══ Records shown ══

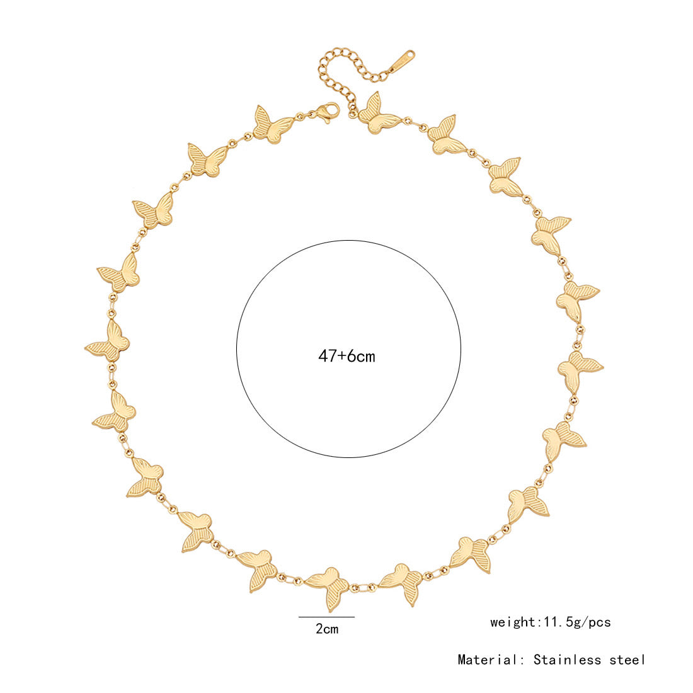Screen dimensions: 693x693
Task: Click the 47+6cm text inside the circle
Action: [346, 356]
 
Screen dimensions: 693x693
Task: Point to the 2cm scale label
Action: [327, 629]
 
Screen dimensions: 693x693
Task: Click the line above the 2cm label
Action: [326, 617]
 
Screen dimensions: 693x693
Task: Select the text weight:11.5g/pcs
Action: [551, 622]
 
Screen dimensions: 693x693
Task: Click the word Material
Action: [486, 660]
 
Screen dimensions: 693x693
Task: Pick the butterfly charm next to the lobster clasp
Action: [273, 125]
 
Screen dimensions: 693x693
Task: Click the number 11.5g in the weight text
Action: [561, 622]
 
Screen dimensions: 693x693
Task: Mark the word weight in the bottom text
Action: [512, 622]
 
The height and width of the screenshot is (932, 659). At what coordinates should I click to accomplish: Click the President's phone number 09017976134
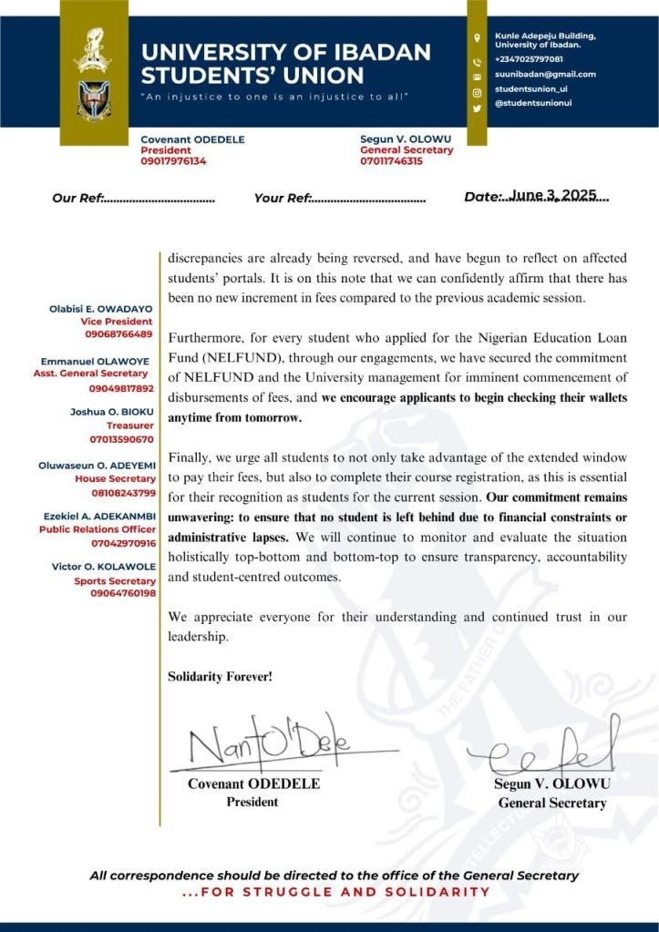point(173,161)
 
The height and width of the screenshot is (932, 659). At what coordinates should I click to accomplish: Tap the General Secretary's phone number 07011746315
point(392,161)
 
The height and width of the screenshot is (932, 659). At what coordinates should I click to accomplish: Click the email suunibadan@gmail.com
point(545,75)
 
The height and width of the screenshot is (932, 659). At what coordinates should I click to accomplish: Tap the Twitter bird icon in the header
point(477,108)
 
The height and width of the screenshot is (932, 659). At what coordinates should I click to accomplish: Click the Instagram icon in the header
point(477,92)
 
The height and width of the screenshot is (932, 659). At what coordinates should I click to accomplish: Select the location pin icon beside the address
point(477,38)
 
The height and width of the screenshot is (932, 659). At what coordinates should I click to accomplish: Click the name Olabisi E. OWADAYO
point(101,310)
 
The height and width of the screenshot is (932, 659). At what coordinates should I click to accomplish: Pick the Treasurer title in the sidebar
point(131,425)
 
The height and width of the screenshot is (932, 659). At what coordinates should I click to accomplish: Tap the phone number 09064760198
point(123,593)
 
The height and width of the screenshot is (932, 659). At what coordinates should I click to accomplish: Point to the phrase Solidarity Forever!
point(220,677)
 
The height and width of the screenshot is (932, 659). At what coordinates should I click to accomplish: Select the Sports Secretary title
point(115,580)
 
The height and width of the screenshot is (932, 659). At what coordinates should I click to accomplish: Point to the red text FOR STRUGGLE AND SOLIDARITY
point(336,892)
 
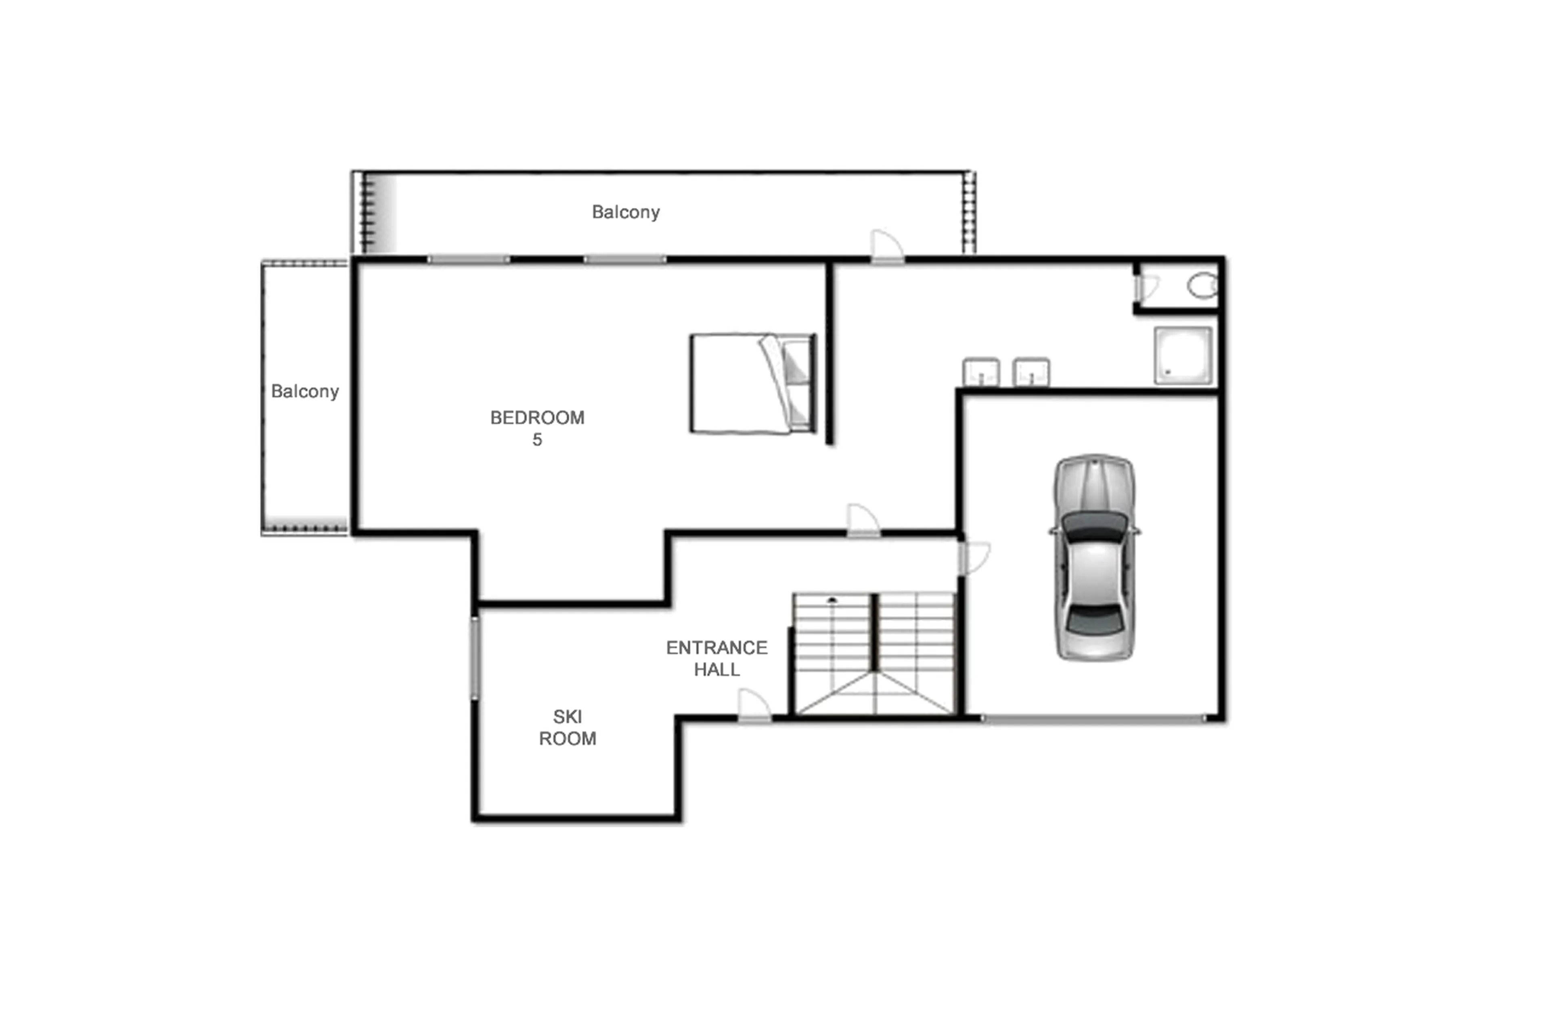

═══

• [Goal]:
Reproduce the entries from the start through the line containing "Action: [561, 622]", both ends included, with every line and request kept. Multiply each coordinate in the answers by 2.25 and round to the nearest whole number, rounding halves up, and omit the pictures.

• [Task output]:
Screen dimensions: 693x693
Task: Click the 47+6cm text inside the circle
Action: [779, 801]
 
Screen dimensions: 693x693
Task: Point to the 2cm scale label
Action: [736, 1415]
 
Screen dimensions: 693x693
Task: Click the line above the 2cm label
Action: [734, 1388]
 
Screen dimensions: 693x693
Task: Select the text weight:11.5g/pcs
Action: [1240, 1400]
 
Screen dimensions: 693x693
Task: Click the word Material
Action: [1094, 1485]
 
Screen dimensions: 693x693
Task: Pick the butterfly charm next to the lobster clasp
Action: [614, 281]
 
Screen dimensions: 693x693
Task: Click the number 11.5g in the weight text
Action: [1262, 1400]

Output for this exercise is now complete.